10. The method of claim 8, wherein the group of pixels comprise a macroblock in a frame of the video sequence.

11. The method of claim 8, wherein the controller allocates the additional bits by reducing bits for other portions of the video stream.

12. The method of claim 8, wherein the controller allocates the additional bits by reducing bits for frames adjacent to a current frame of the video stream.

13. The method of claim 8, wherein the controller allocates the additional bits by reducing bits for other pixels outside of the group of pixels.

14. The method of claim 8, wherein the controller allocates the additional bits by at least one of reducing QP value of the group of pixels and increasing QP value of other pixels outside of the group of pixels.
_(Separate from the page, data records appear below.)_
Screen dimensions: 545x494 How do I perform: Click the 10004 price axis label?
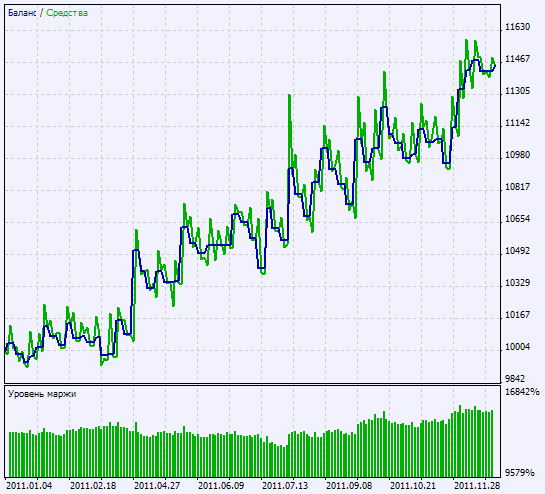(x=517, y=347)
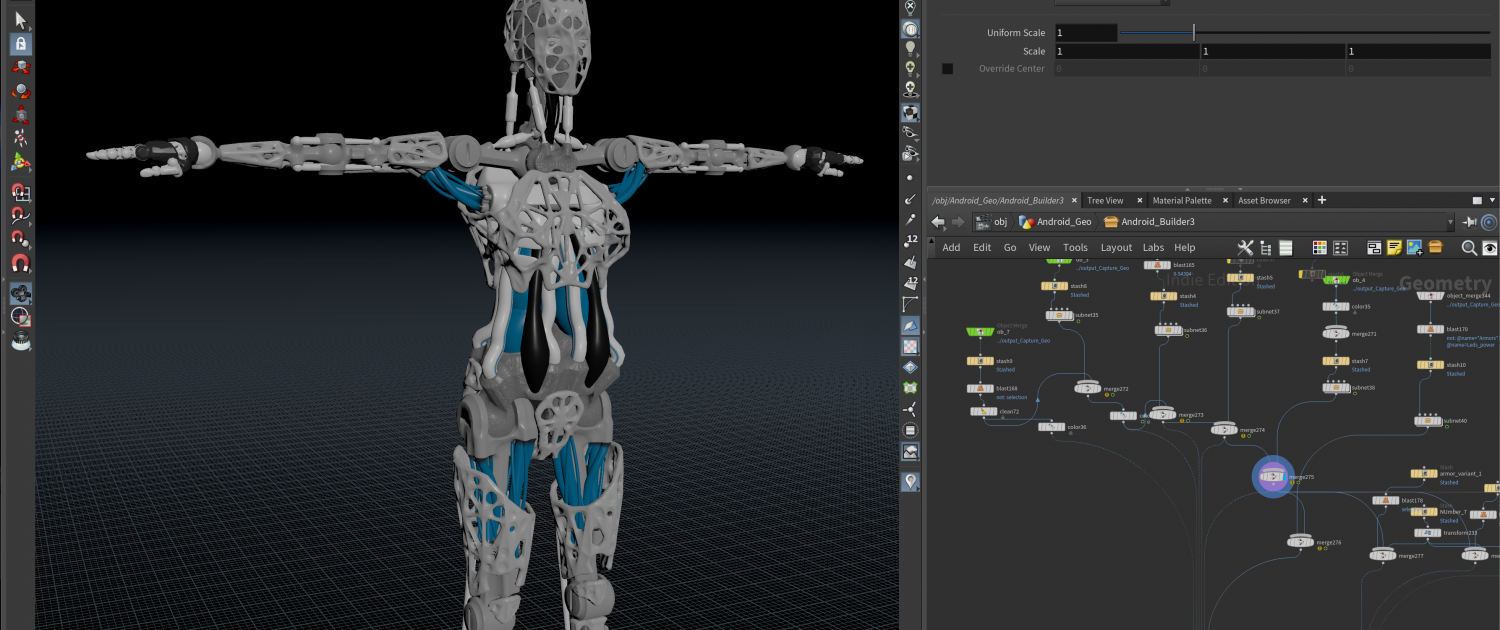Screen dimensions: 1500x630
Task: Toggle the eye display options icon
Action: (1489, 248)
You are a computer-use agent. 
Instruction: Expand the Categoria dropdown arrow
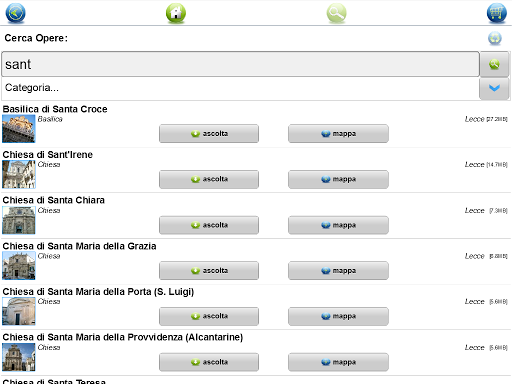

15. A non-transitory computer readable medium, storing instruction codes, executable by a processor to perform:

encoding, by an encoder, the group of pixels with the additional bits.

16. The non-transitory computer readable medium of claim 15, wherein the detector detects the group of pixels with corresponding frame-to-frame residue data of a size less than a predetermined threshold, and the detector determines that the group of pixels needs the additional bits for the corresponding frame-to-frame residue data.

17. The non-transitory computer readable medium of claim 15, wherein the group of pixels comprise a macroblock in a frame of the video sequence.

18. The non-transitory computer readable medium of claim 15, wherein the controller allocates the additional bits by reducing bits for other portions of the video stream.

19. The non-transitory computer readable medium of claim 15, wherein the controller allocates the additional bits by reducing bits for frames adjacent to a current frame of the video stream.

20. The non-transitory computer readable medium of claim 15, wherein the controller allocates the additional bits by reducing bits for other pixels outside of the group of pixels.